Itaú Cultural convida os cinco curadores mais ativos da década para montar exposições sobre a arte dos próximos dez anos
O princípio é o caos. O ponto de partida mais certeiro e radical da exposição “Caos e efeito” é a mostra “Contrapensamento selvagem”, curadoria de Paulo Herkenhoff. Lá, no segundo subsolo do Itaú Cultural, encontra-se a crítica de Herkenhoff ao pensamento selvagem de Claude Lévi-Strauss e “artistas cujos trabalhos dão a ver certa indomesticação existencial do pensamento”, segundo o curador. Nesse andar mais profundo de “Caos e efeito”, encontra-se Oriana Duarte e seu autorretrato em forma de “Selvagem sabedoria”; Solon Ribeiro e sua des-homenagem ao cinema de Hollywood; Thiago Martins de Melo e sua pintura torturada; e Jaime Figura e sua performance terrorista, entre muitas outras obras, objetos, redes e tendas. Hélio Oiticica teria adorado. Há ainda muita videoperformance e muita pichação, conformando uma museografia anticubo branco, em que o limite entre arte e poluição visual é praticamente nulo. O segmento “Contrapensamento selvagem” consegue a proeza de ser uma exposição de pixo, sem que qualquer um de seus integrantes seja de fato um pichador. Ou uma mostra de indomáveis, sem que os artistas estejam necessariamente à margem do sistema. As telas expostas de Martins de Melo, por exemplo, estão nas coleções de José Olympio Pereira e Gilberto Chateaubriand. Caos controlado? Pode ser, mas poucas vezes uma exposição conseguiu tamanha eficiência em mostrar a arte como fator libertário e espontâneo.
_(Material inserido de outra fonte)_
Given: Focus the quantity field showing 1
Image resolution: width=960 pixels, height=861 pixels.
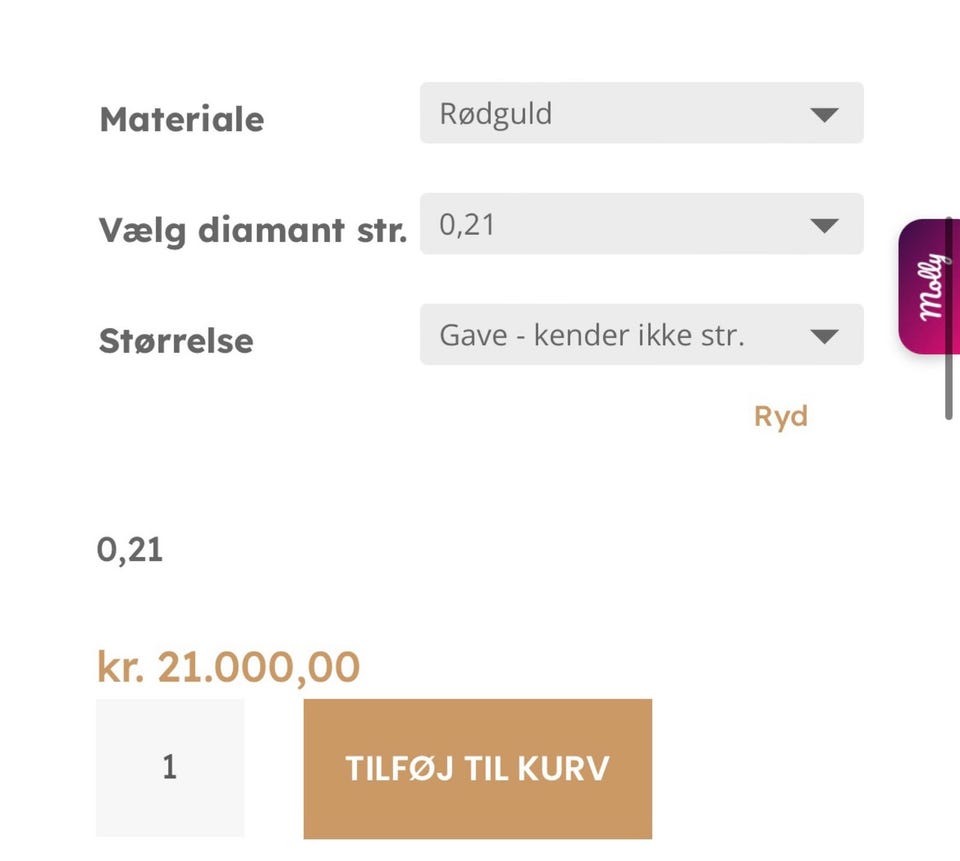Looking at the screenshot, I should click(170, 767).

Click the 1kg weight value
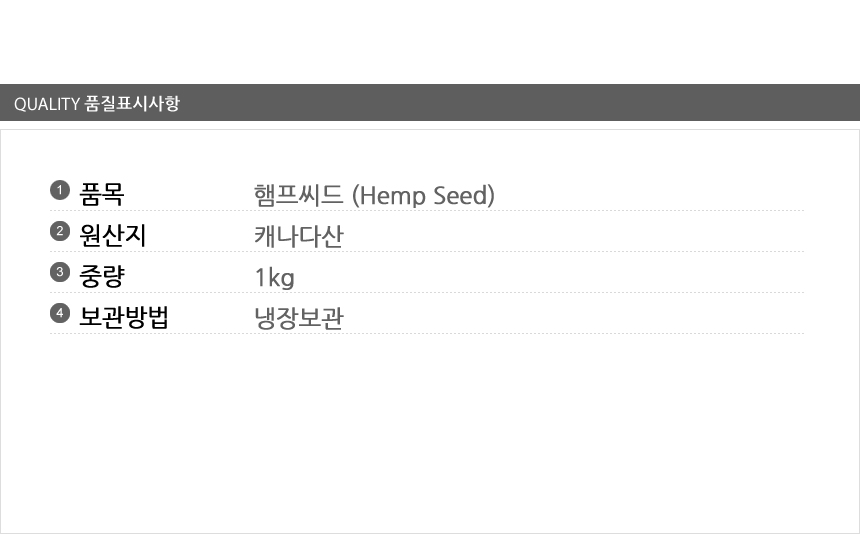[x=274, y=278]
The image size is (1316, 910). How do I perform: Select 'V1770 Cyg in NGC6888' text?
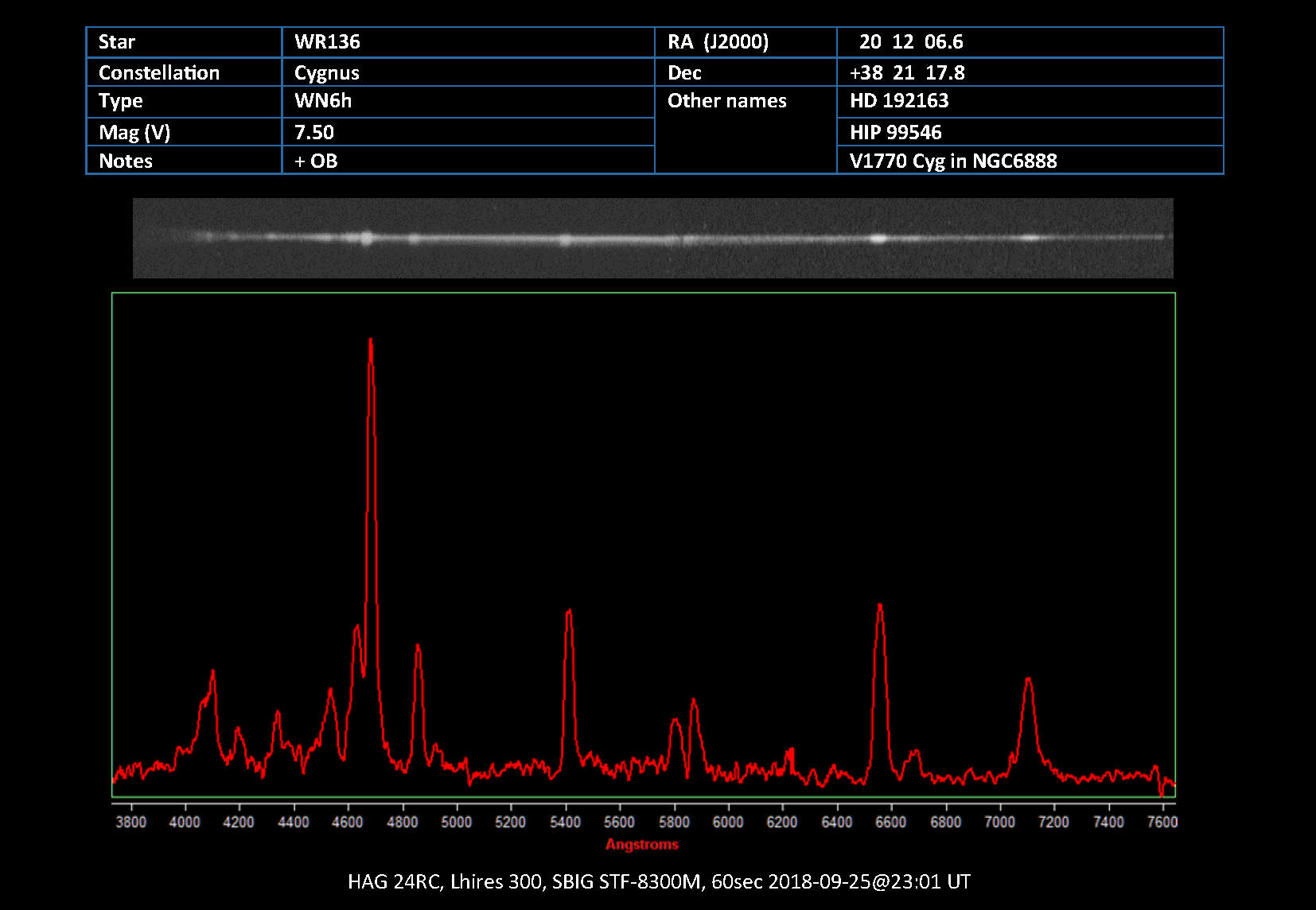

Subindo as escadas, no primeiro subsolo, o curador Moacir dos Anjos selecionou obras que traduzem o espírito das ruas. Entram nesse grupo uma instalação de Marepe com garrafas de aguardente e pneus e “Atrás da porta”, de Rivane Neuenschwander, uma coleção de desenhos obscenos de portas de banheiros transferidos para silk screen sobre quadros de madeira. Mas foto de capoeira não é capoeira. E, quando a rua é levada para dentro do museu, lamentavelmente seu espírito fica enquadrado pela moldura institucional.
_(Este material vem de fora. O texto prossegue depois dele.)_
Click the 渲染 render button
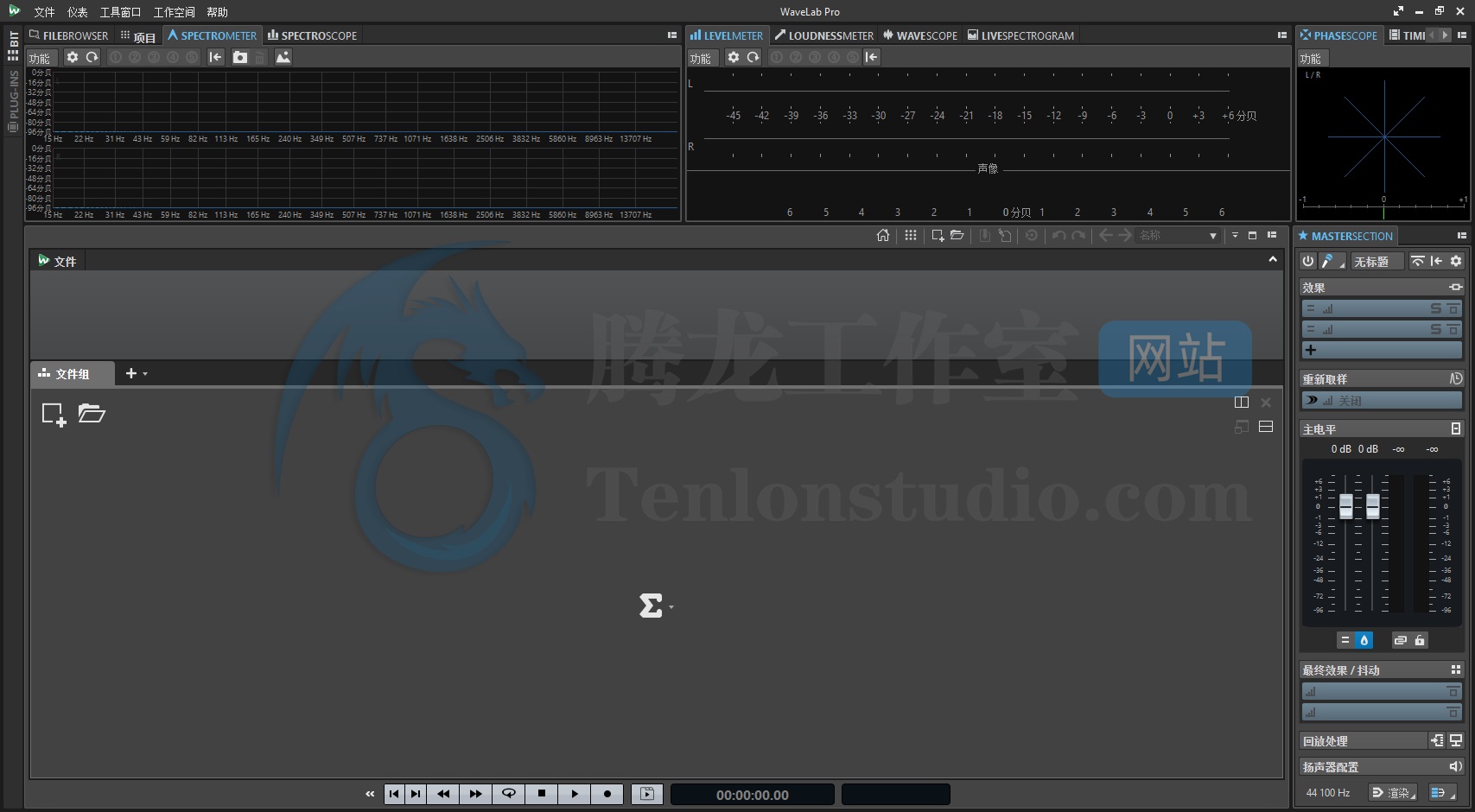1475x812 pixels. 1392,792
No mezanino, a curadoria de Tadeu Chiareli salienta justamente a arte e seus esquemas de representação do mundo. Com obras de artistas como Rosângela Rennó, Lais Myrrha, Paulo Nazareth e Felipe Cama, que investigam temas como memória e imagem como construção da história, esse é o segmento mais documental da mostra – um viés bastante central, se pensarmos o impulso arquivista que domina a arte contemporânea desde os anos 1990.
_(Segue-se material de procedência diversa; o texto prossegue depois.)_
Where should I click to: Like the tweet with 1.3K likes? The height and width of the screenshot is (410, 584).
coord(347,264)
Completam esse panorama da curadoria brasileira – com os cinco curadores mais ativos dos anos 2000 – as mostras de Fernando Cocchiarale e de Lauro Cavalcanti. Este último, em sua tentativa de organizar o conceito de brasilidade e de nacionalidade dentro do circuito da arte, acaba apontando para uma vocação que “Caos e efeito” tem como um todo. Os três andares de exposição e as cinco curadorias, afinal, funcionam como um belíssimo panorama prospectivo da arte brasileira. Poderiam perfeitamente estar hoje no Museu de Arte Moderna no lugar de “Itinerários, itinerâncias”.